Are Your Orders in Good Order? — Tips for Getting Your Ducks in a Row to Ensure Proper Orders and Reimbursement
By Melody W. Mulaik, MSHS, RCC, CPC, CPC-H, PCS
Vol. 13 No. 11 P. 20
Ensuring proper orders for all performed exams is one coding and compliance issue that continues to plague radiology professionals. Numerous articles have been published about the Centers for Medicare & Medicaid Services (CMS) guidelines for ordering diagnostic radiology services, so instead of reorganizing this information into a new format, this article will present and address frequently asked questions on the topic.

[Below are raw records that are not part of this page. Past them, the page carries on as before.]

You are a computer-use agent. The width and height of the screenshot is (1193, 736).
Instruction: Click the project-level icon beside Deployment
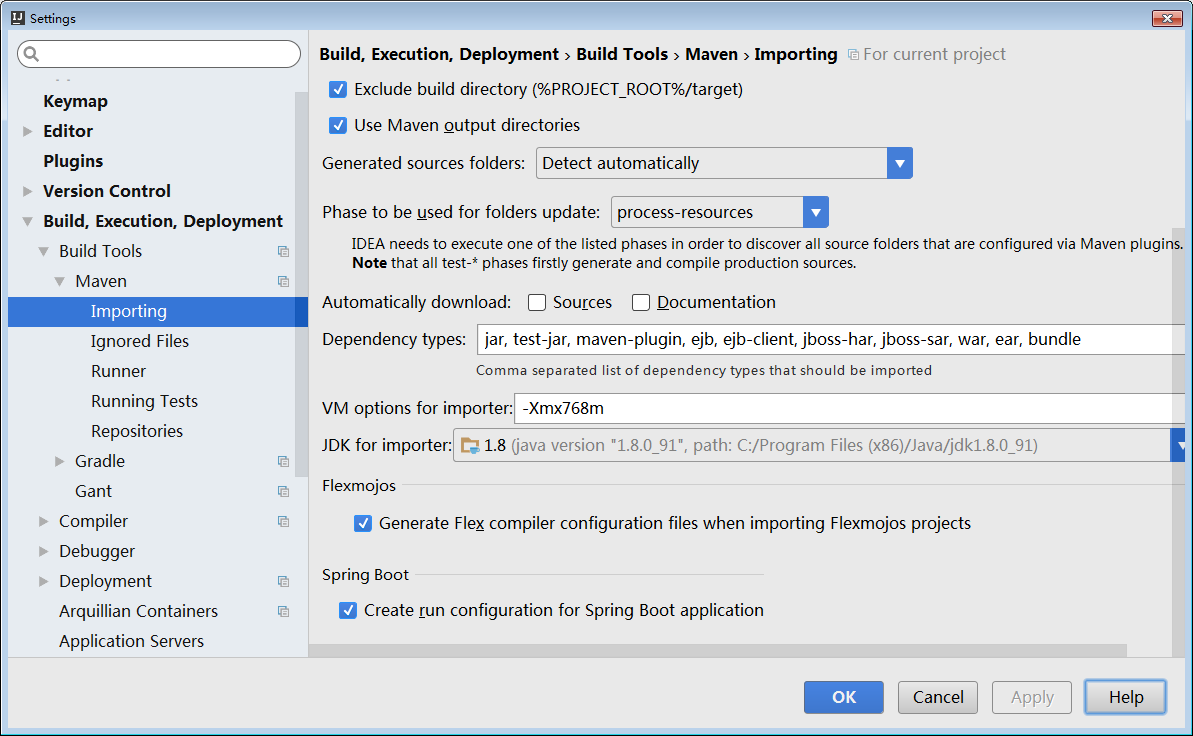pos(283,581)
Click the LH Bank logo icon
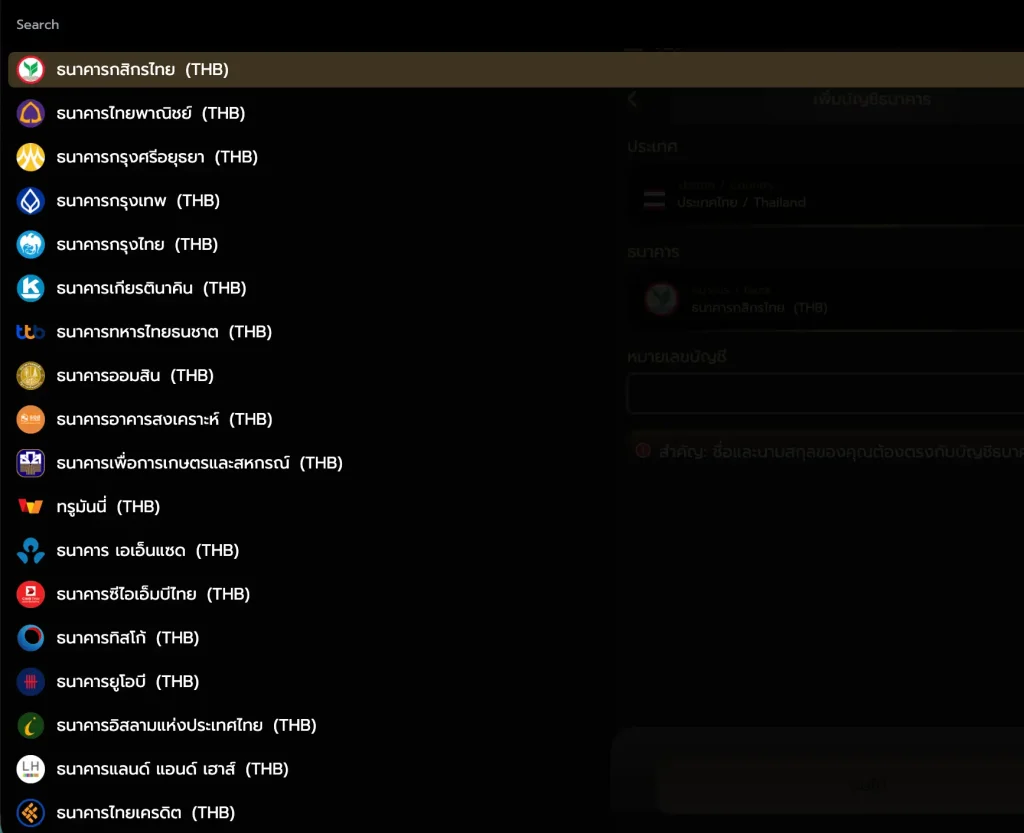Viewport: 1024px width, 833px height. 31,769
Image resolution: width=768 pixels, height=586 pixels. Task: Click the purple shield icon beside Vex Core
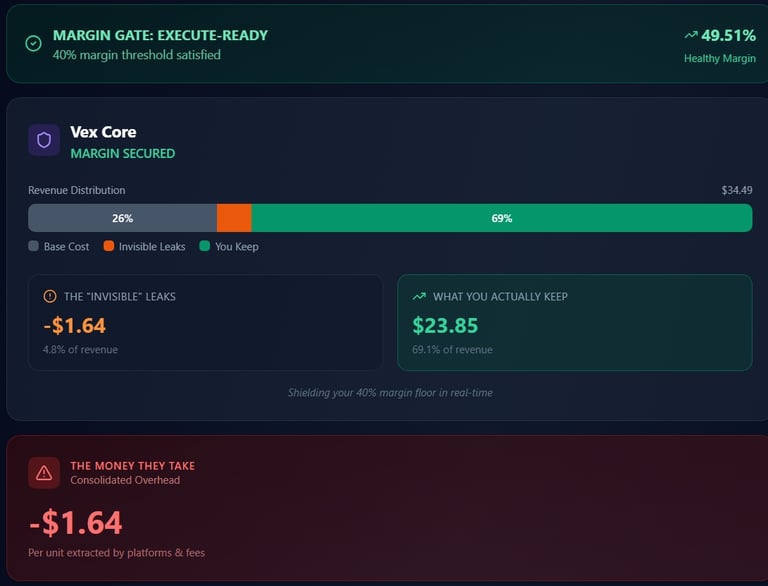44,140
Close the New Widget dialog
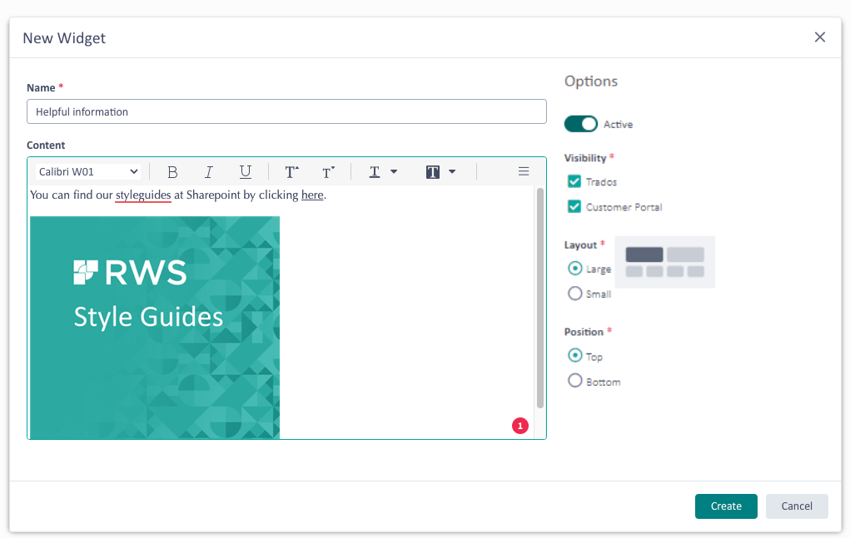Screen dimensions: 850x538 [x=819, y=37]
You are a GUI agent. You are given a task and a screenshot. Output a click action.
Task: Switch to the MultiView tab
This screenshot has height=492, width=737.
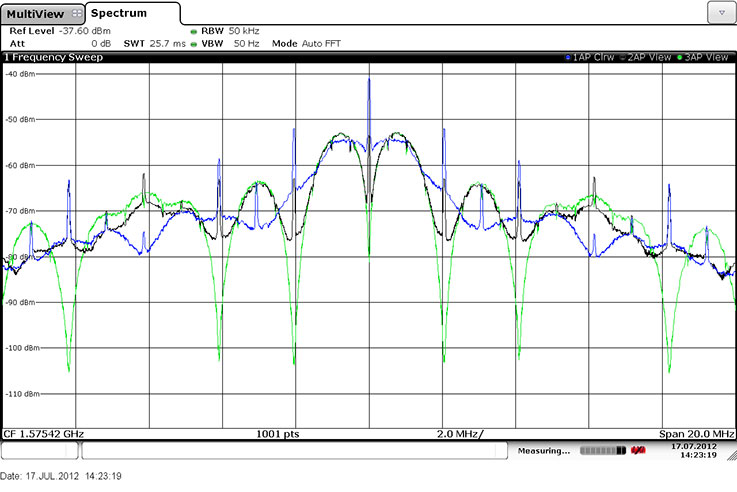pos(36,14)
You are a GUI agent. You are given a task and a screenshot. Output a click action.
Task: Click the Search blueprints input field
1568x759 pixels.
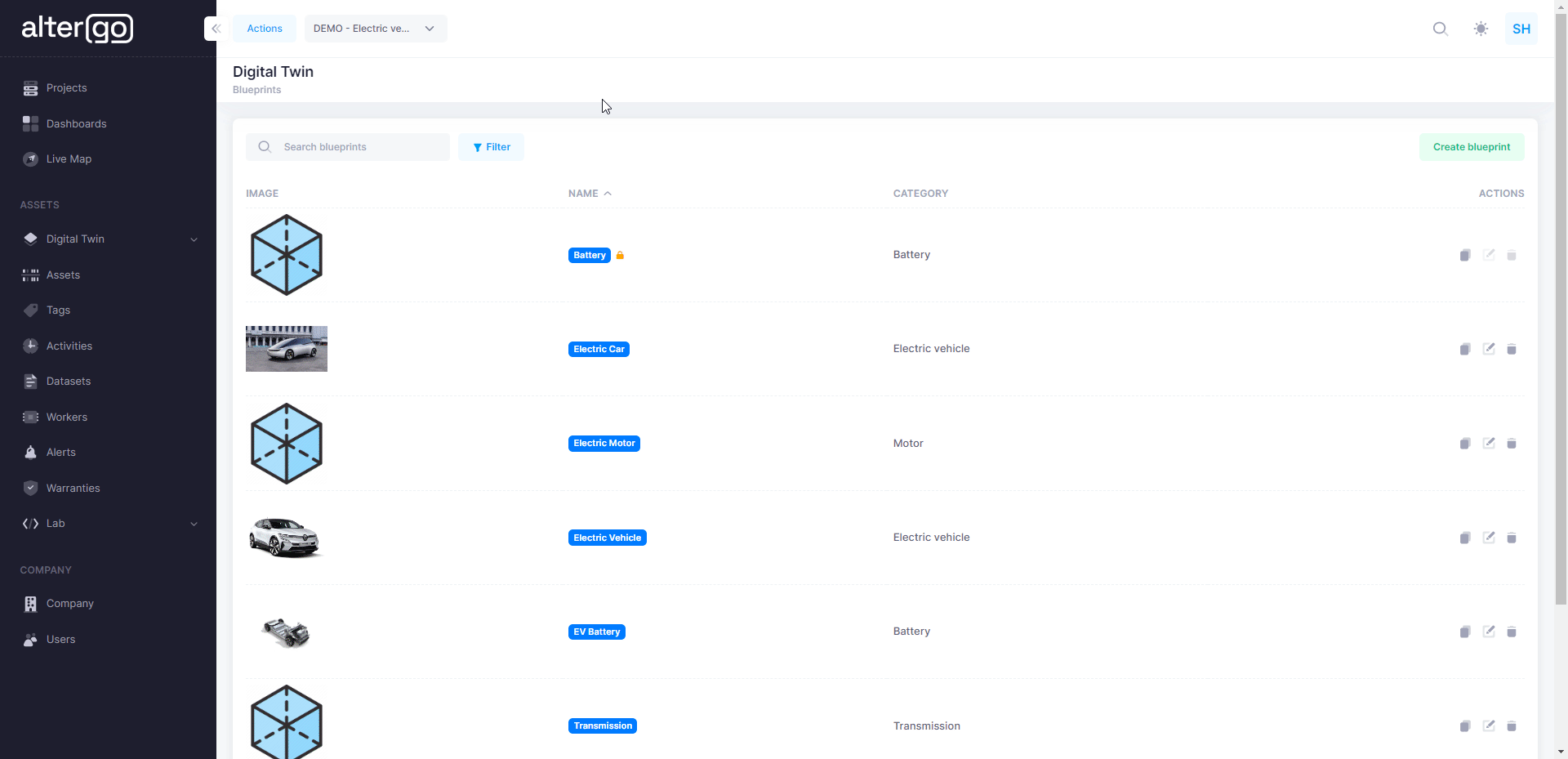click(359, 147)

It is important to remember that while the CMS guidelines for independent diagnostic testing facilities (IDTFs) and physician offices differ from the hospital guidelines, many private payers use one set of guidelines, regardless of the place of service. This article will focus on the CMS and private payers in a broad sense, but individual payer requirements for orders vary significantly. It is important for your process to incorporate a method for following your individual payer guidelines.
To make it easier to determine specific concerns by location, the questions addressed in this article will be divided into all locations, hospitals, and IDTFs/physician offices. Note that the hospital category will include hospital-based radiologists.
Q: What constitutes a valid order?
A: A valid order must contain, at minimum, the patient’s name, the test requested, clinical indications for the test, and the name and signature of the treating physician.
Q: Where can I find the guidelines in the Medicare rules that define “valid physician’s order”?
A: Medicare’s definition of a valid order can be found in the Medicare Benefit Policy Manual, Chapter 15, Section 80.6. You also should review the following resources:
• The Social Security Act (§1862.a.1.A) states that for a test to be reasonable and necessary, it must be ordered by a physician, and the results must be used by that physician in the management of a beneficiary’s specific medical problem.
• The Medicare Claims Processing Manual (Chapter 23, Section 10.1.2) states that the ordering physician must provide the diagnostic information at the time the study is ordered.
• The Medicare Program Integrity Manual (Chapter 3, Section 3.2.4) provides information regarding signature requirements and examples of valid methods for authentication.
• Medicare Conditions of Participation (42 CFR §482.26) provide the requirements for hospital outpatient departments.
Q: At what point does the CMS consider an imaging order a “stale order”?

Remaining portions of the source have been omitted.